Figure 6.

cGKI counteracts semaphorin 3A–induced growth cone collapse in vitro. (a) Growth cone collapse assay in the presence of 8-pCPT-cGMP or 8-Br-cAMP using DRG explants from litter-matched wild-type (+/+) or cGKI-deficient mice (−/−). The concentration and the presence of semaphorin 3A is indicated below the columns. The percentage of collapsed versus uncollapsed growth cones is presented and the number of counted collapsed growth cones and DRGs is given above the columns. The effect of semaphorin 3A alone was calculated as 100%. Error bars refer to SEM. Asterisk indicates significant difference from the samples without pretreatment with 8-pCPT-cGMP, P < 0.001 (t test). (b) cGKI protein could be detected in Western blots of DRG of wild-type (+/+) but not in DRGs of cGKI-deficient (−/−) embryos using polyclonal antibodies directed to both isoforms of cGKI. (c) Growth cones from wild-type (+/+) or cGKI-deficient (−/−) mice in the presence of semaphorin 3A alone or semaphorin 3A and 0.5 mM 8-pCPT-cGMP. Neurons were stained by mAb A2B5 for visualization and fluorescence images were inverted.
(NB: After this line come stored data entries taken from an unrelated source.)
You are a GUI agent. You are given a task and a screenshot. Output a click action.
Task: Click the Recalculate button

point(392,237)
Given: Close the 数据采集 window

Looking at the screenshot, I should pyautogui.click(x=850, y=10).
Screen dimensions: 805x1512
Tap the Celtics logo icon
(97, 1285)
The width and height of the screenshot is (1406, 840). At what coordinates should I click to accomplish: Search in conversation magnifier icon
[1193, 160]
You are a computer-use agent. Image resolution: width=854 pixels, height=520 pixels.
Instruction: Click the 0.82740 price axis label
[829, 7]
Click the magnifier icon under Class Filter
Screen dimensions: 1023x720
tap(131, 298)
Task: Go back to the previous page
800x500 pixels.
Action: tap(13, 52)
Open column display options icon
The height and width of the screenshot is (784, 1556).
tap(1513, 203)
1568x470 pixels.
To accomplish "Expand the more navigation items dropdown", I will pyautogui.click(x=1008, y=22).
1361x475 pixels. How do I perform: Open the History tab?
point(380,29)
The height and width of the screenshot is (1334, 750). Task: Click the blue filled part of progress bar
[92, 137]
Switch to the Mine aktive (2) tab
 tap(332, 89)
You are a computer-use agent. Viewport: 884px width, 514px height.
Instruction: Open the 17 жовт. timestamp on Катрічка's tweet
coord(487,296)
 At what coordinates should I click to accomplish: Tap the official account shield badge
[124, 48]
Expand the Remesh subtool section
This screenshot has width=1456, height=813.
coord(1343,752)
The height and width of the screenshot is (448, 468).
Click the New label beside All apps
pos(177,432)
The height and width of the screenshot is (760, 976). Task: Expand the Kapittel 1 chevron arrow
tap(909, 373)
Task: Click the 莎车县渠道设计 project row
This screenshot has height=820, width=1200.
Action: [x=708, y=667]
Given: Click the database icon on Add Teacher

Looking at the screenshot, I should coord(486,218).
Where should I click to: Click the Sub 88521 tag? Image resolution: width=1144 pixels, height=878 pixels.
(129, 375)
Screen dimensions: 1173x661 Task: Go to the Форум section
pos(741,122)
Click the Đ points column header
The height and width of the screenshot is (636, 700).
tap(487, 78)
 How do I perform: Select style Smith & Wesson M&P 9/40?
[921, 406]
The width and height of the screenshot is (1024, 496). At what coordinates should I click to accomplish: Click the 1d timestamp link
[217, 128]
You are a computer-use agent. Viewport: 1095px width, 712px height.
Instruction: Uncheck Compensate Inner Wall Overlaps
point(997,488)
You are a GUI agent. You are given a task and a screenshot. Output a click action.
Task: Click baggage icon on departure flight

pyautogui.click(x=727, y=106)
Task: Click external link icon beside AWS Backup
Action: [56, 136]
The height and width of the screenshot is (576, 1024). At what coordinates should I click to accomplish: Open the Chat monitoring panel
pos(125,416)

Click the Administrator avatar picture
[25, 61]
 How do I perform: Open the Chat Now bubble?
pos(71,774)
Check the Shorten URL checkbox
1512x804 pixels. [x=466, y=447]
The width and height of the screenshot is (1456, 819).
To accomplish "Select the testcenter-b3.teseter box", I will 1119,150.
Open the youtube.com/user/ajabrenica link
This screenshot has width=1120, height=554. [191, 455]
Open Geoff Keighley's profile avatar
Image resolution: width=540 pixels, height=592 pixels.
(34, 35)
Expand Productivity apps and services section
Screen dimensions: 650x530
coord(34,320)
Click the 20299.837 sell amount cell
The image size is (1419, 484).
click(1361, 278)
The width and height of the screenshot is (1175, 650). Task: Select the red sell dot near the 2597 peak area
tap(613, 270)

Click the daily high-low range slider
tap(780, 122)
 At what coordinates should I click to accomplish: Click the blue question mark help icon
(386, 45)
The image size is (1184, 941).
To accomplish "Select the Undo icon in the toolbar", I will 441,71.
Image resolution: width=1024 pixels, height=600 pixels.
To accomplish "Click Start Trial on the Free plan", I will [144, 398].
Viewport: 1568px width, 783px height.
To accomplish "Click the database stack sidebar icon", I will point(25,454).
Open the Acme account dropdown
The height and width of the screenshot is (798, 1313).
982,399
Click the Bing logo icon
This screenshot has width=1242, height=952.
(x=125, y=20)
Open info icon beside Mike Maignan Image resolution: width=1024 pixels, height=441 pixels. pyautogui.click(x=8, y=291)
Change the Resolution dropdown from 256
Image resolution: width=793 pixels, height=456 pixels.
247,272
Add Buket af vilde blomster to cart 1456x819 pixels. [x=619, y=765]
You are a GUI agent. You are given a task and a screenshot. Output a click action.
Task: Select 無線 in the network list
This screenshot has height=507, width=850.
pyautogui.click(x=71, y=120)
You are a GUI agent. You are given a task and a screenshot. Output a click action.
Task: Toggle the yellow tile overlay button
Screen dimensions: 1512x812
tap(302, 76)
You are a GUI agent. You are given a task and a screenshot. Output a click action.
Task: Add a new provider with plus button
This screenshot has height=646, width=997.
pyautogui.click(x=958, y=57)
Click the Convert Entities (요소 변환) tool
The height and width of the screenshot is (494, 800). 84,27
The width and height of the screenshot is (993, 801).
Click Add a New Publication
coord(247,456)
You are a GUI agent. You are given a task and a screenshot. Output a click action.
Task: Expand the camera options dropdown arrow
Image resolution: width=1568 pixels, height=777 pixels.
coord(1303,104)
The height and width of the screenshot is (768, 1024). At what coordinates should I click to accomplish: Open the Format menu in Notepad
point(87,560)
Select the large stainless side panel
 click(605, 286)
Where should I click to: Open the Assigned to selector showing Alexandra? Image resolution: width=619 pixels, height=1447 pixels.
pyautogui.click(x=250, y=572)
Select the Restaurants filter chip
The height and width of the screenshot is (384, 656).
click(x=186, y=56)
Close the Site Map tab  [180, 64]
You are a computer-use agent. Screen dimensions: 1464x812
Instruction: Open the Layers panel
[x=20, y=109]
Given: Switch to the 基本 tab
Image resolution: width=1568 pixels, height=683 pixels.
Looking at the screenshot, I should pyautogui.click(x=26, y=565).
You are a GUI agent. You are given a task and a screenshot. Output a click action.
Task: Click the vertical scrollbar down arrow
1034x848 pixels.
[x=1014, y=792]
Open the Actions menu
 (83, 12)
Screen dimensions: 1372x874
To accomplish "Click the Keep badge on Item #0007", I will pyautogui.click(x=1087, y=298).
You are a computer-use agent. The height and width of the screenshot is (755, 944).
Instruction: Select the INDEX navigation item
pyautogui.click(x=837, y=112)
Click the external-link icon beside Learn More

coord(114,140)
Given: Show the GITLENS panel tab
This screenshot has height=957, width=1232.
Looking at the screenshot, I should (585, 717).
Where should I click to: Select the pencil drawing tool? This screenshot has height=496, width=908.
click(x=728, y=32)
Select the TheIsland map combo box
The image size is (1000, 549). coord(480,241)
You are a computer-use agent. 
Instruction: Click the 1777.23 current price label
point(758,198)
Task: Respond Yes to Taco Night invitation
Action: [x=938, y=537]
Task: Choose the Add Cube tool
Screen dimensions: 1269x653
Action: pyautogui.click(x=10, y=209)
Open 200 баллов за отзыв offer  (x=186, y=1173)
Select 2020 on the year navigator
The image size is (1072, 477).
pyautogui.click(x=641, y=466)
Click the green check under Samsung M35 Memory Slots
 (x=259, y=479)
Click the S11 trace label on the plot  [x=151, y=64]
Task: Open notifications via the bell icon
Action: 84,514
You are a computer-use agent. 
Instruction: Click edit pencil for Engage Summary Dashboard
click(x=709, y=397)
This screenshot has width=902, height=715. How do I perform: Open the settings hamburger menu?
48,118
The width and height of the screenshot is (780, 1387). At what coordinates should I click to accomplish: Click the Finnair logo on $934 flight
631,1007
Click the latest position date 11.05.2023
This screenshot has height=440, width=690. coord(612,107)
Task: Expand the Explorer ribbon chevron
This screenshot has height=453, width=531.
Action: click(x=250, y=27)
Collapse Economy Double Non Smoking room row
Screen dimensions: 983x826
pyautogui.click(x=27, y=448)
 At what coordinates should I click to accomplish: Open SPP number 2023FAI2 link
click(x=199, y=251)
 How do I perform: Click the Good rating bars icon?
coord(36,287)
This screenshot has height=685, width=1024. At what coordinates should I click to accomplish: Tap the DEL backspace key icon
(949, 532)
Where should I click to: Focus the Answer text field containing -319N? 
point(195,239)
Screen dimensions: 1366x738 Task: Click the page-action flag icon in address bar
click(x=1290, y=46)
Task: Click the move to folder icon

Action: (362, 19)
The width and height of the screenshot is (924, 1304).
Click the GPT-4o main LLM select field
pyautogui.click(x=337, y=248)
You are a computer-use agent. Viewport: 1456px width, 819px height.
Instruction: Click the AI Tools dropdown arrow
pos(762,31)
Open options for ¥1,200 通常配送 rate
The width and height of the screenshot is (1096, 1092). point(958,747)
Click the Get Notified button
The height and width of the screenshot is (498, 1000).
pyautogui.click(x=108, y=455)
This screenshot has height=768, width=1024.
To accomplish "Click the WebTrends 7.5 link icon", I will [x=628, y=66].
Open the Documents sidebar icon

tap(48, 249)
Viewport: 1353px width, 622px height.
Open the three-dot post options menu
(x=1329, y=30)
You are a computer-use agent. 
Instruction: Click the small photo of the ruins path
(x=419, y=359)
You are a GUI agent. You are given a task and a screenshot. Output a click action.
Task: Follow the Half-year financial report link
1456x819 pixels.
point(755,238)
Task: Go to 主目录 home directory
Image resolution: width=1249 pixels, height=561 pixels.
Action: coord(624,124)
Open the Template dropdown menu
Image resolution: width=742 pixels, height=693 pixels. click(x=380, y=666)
DRGs from heterozygous (+/−) mice behaved as wild-type DRGs (unpublished data). Bar, 100 μm. Note that growth cones in the bottom images are shown at a higher magnification than in the top images. Bar, 10 μm. (d) Outgrowth of DRG explants of cGKI-deficient mice (−/−) is indistinguishable from those of wild-type mice (+/+). Explants from lumbar regions of litter-matched E13 embryos grown for 24 h on laminin-1 were silver stained (Rager et al., 1979).